§ **Things to do**:
**1)** In the passage on silanized melamine sponges, at what temperature and for how long were the sponges finally dried?
**2)** Carry on the passage about silanized melamine sponges, picking up right after its final sentence.

§ **Document extract**:
The silanized substrates may exhibit water contact angles of above 145°, such as at least 147°, 149°, 150°, or 151°. The silanized substrates may exhibit excellent sorption capacities greater than 80 times its own weight, such as at least 82, 84, 90, 94, 96, 99, 99, 100, 110, 115, 120, 130, 140, 150, 160 or 163 times its own weight. The silanized substrate sorption capacity may be for any suitable organic solvent, for example for at least one of acetone, butanol, toluene, tetrahydrofuran, dimethylformamide, chloroform, diesel, motor oil, machine oil, biodiesel, mineral oil, or combinations thereof. The silanized substrates may also exhibit high selectivity and outstanding recyclability with an absorption capacity retention of more than 90% after 1000 cycles.
The superhydrophobic properties of the silanized substrates make the silanized substrates very suitable for oil (or other organic solvent) spill cleanup. The silanized substrates may be dispersed over a surface (such as water or sea shore) that contains the spilled oil (or solvent). The silanized substrates will then soak up the oil (or solvents), and upon collecting the silanized substrates, they can be mechanically pressed or squeezed so that most of the oil (or solvent) is reclaimed. Through this process, the silanized substrates may then repeatedly be dispersed over the spilled oil (or solvent) until the spill is cleaned up. This may be repeated for example, about 100 to about 1000 cycles. After a pickup job is completed, the silanized substrates may be stored for further use.

EXAMPLES

Materials: Commercial melamine sponges were purchased from spongeoutlet.com. The melamine sponges have a bulk density of 8.07 mg cm⁻³, which accounts for a 99.49% porosity considering a specific density of 1.57 g cm⁻³for melamine resin. Octadecyltrichlorosilane and organic solvents (acetone, butanol, toluene, tetrahydrofuran (THF), dimethylformamide (DMF), and chloroform) were purchased from Sigma Aldrich. Oils (motor oil, machine oil, and mineral oil) were obtained from McMaster-Carr. The diesel and biodiesel were obtained from the Sustainable Energy Technologies Department at Brookhaven National Laboratory.
Silanization of melamine sponge: Melamine sponges were cut into 2.5×2.5×3.0 cm³pieces and then immersed into a solution of octadecyltrichlorosilane in toluene (0.5 wt. %) for 5, 10, 20 or 30 min. Subsequently, the sponges were removed from the solution and were squeezed to extract the absorbed solution. The sponges were repeatedly washed with fresh toluene by a sorption-squeezing process and were finally dried at 120° C. for 1 h. The resultant silanized melamine sponges were denoted as sMS-x, where x indicates the silanization time in minutes.
Characterization of sMS-x sponges: The sMS-x sponges were characterized by attenuated total reflection-Fourier transform infrared spectroscopy (ATR-FTIR, Thermo Scientific). The elemental compositions of the surfaces of the sponges were determined by X-ray photoelectron spectroscopy (XPS). The morphologies of melamine sponges were observed by scanning electron microscopy (SEM, Hitachi S4800). Contact angle measurements were carried out using an OCA 15+ goniometer (DataPhysics). Thermogravimetric analysis (TGA) was performed on under a nitrogen atmosphere at a heating rate of 10° C./min (PerkinElmer).

Raw records:

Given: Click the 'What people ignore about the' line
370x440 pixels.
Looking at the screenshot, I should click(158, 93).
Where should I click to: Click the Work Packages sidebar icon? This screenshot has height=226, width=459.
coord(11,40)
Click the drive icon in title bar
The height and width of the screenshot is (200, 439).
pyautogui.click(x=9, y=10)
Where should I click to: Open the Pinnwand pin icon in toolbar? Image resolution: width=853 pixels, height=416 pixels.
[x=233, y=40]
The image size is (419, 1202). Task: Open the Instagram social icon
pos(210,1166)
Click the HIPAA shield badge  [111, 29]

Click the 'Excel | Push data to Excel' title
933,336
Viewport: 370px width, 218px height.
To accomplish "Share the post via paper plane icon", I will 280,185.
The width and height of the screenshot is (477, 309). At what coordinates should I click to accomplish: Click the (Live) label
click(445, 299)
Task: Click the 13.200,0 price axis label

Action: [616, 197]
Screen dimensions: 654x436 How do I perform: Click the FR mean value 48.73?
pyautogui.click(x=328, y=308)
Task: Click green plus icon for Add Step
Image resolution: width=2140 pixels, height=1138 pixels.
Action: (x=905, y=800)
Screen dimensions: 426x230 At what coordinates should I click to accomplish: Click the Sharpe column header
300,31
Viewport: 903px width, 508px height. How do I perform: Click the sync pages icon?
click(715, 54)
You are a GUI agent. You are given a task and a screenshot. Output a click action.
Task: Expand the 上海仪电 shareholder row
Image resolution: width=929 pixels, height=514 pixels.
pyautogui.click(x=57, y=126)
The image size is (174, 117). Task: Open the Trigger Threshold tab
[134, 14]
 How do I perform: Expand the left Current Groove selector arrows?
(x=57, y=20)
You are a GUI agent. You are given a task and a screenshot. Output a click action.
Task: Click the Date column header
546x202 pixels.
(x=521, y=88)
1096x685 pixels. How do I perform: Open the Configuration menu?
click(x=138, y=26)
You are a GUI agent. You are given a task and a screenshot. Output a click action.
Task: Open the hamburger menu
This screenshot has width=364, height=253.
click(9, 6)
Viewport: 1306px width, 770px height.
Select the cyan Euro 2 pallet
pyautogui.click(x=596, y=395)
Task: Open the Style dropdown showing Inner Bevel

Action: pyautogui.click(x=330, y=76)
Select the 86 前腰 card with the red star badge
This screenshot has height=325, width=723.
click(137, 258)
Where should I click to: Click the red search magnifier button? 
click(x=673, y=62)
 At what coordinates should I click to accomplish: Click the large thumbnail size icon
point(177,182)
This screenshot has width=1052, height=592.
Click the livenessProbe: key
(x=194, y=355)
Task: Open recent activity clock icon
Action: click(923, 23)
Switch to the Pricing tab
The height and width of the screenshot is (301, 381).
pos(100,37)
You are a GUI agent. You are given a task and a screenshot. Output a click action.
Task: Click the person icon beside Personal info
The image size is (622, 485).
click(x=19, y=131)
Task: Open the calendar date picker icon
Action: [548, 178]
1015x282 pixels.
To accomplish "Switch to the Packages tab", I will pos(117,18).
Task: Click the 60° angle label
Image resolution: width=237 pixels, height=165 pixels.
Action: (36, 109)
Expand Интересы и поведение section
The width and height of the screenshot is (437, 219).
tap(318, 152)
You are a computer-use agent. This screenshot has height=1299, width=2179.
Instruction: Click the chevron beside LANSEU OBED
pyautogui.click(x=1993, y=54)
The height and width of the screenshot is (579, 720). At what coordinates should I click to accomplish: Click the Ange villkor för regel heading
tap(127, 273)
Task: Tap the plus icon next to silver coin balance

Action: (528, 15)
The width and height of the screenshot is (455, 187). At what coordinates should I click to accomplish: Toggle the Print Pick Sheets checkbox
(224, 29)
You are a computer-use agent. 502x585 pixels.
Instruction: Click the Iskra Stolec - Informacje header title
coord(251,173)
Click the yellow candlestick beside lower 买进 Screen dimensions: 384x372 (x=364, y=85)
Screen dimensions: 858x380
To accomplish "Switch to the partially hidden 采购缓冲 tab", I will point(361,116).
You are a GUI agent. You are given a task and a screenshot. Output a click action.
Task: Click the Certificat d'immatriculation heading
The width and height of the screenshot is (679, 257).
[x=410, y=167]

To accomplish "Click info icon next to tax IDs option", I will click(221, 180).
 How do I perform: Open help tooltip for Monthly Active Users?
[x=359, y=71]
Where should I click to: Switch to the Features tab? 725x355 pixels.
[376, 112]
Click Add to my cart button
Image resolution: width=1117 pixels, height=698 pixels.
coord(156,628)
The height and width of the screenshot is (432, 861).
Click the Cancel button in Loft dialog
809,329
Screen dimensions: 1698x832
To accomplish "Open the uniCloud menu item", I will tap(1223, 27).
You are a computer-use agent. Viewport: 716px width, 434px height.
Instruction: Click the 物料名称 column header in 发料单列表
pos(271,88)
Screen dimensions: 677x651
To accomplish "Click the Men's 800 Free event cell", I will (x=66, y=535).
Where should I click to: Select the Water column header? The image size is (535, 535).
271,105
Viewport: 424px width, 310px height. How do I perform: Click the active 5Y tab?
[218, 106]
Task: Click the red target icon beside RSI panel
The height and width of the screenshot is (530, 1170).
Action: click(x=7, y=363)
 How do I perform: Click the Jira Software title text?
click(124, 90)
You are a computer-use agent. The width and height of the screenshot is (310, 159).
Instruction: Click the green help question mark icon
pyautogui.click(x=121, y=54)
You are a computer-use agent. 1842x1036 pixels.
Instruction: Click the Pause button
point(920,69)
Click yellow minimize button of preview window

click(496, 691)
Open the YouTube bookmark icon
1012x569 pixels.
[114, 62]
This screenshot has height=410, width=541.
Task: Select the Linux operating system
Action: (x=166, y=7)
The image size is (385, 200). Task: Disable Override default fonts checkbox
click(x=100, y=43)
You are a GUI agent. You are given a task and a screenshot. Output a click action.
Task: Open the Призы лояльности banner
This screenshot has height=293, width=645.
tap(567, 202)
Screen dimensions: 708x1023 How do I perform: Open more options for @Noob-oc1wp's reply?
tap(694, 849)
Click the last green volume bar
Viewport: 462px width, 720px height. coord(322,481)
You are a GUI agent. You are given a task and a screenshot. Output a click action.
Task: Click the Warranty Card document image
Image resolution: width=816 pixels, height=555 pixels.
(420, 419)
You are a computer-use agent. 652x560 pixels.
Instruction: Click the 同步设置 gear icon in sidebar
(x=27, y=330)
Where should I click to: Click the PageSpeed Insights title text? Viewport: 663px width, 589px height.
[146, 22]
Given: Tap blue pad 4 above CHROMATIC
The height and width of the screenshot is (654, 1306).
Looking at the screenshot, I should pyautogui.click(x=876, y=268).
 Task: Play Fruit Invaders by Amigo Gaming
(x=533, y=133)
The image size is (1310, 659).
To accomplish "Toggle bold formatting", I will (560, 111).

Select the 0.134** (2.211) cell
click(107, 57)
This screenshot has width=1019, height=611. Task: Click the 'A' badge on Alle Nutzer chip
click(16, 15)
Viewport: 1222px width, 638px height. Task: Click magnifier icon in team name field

§ **Answers per task**:
**1)** At 120° C. for 1 h.

**2)**
Oil sorption and recyclability of sMS-x sponges: The absorption capacities of the sMS-x sponges for various oils and organic solvents were determined by dipping a piece of sMS-x sponges in oils or organic solvents until the sMS was saturated with oils or organic solvents, and then taking the sponge out for weight measurement. The gravimetric sorption capacity (Q_m/m), gravimetric/volumetric sorption capacity (Q_m/v) and volumetric sorption capacity (Q_v/v) were calculated according to the equations:
$\begin{matrix} Q_{m / m} = \frac{(m_{S, O} - m_{S})}{m_{S}} & (1) \\ Q_{m / v} = Q_{m / m} * d_{S} = \frac{(m_{S, O} - m_{S})}{m_{S}} d_{S} & (2) \\ Q_{v / v} = \frac{Q_{m / v}}{d_{O}} = \frac{(m_{S, O} - m_{S})}{m_{S}} \frac{d_{S}}{d_{O}} & (3) \end{matrix}$
where m_Sand m_S,Oare the sponge's weights before and after sorption, respectively, d_Sand d_Oare the bulk density of the sponge and the density of organic liquid, respectively.
The recyclability of the sMS-x sponges was evaluated by repeated sorption-squeezing processes. The sorption-squeezing was performed by immersing the sMS-x sponges into oils, waiting until the sponge became saturated with the oils, and then manually squeezing the sponge using a clamp to extract at least 80% of absorbed oils.
Silanization efficiency: The silanization efficiency was characterized by gravimetric measurements using an analytical balance with an accuracy of 0.01 mg. Table 1 shows that the alkylsilane loading on sMS-x was very small, less than 0.6 wt %. The silanization occurred quickly during the first 10 min and approached saturation after 30 min. The bulk density of the sMS slightly increased as a function of silanization time, from 8.07 mg cm⁻³for the untreated melamine sponge to 8.12 mg cm⁻³for the sMS-30 sample. The porosities of the untreated melamine sponge and the sMSs sponges were nearly identical.

TABLE 1

Properties of melamine sponge and sMS-x sponges

Alkylsilane loading	Bulk density	Porosity
on sMS (wt %)	(mg/cm³)	(%)

Melamine sponge	—	8.07	99.49
sMS-5	0.338	8.10	99.48
sMS-10	0.507	8.11	99.48
sMS-20	0.572	8.11	99.48
sMS-30	0.588	8.12	99.48

Upon the melamine sponges being dipped into octadecyltrichlorosilane solution, the octadecyltrichlorosilane was first hydrolyzed by water that had absorbed onto the surface of the melamine sponge's skeleton (melamine sponges absorb ˜4.0 wt % of H₂O at room temperature due to its high hydrophilicity) to form silanol compounds. Subsequently, two reactions simultaneously occurred: i) direct hydrogen bonding between the silanol and the secondary amine groups (SAM) on the of melamine sponge skeleton's surface; and ii) condensation of the Si—OH to form oligomers, which further interact with amine groups via hydrogen bonding. Finally during the drying step, dehydration reactions occurred that resulted in the SAM covalently bonding onto the surface of the skeletons (FIG. 1A).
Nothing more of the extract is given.